Speaker
Description
Merging binaries of neutron stars are not only strong sources of gravitational waves, but also have the potential of revealing states of matter at densities and temperatures not accessible in laboratories. A crucial and long-standing question in this context is whether quarks are deconfined as a result of the dramatic increase in density and temperature following the merger. I will present the first fully general-relativistic simulations of merging neutron stars including quarks at finite temperatures that can be switched off consistently in the equation of state. Within the approach considered, it is possible to determine clearly what signatures a quark-hadron phase transition would leave in the gravitational-wave signal.

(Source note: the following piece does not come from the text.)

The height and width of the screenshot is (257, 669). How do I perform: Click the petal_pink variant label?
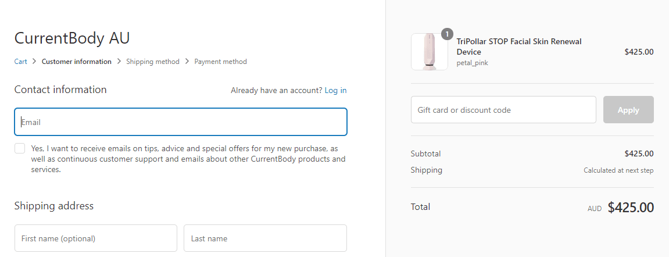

In particular, I'll show that if the conditions are met for a phase transition to take place at several times nuclear saturation density, they would lead to a post-merger signal considerably different from the one expected from the inspiral, that can only probe the hadronic part of the equations of state, and to an anticipated collapse of the merged object. I will also show that the phase transition leads to a very hot and dense quark core that, when it collapses to a black hole, produces a ringdown signal different from the hadronic one. Finally, in analogy with what is done in heavy-ion collisions, I will make use of the evolution of the temperature and density in the merger remnant to illustrate the properties of the phase transition in a QCD phase diagram.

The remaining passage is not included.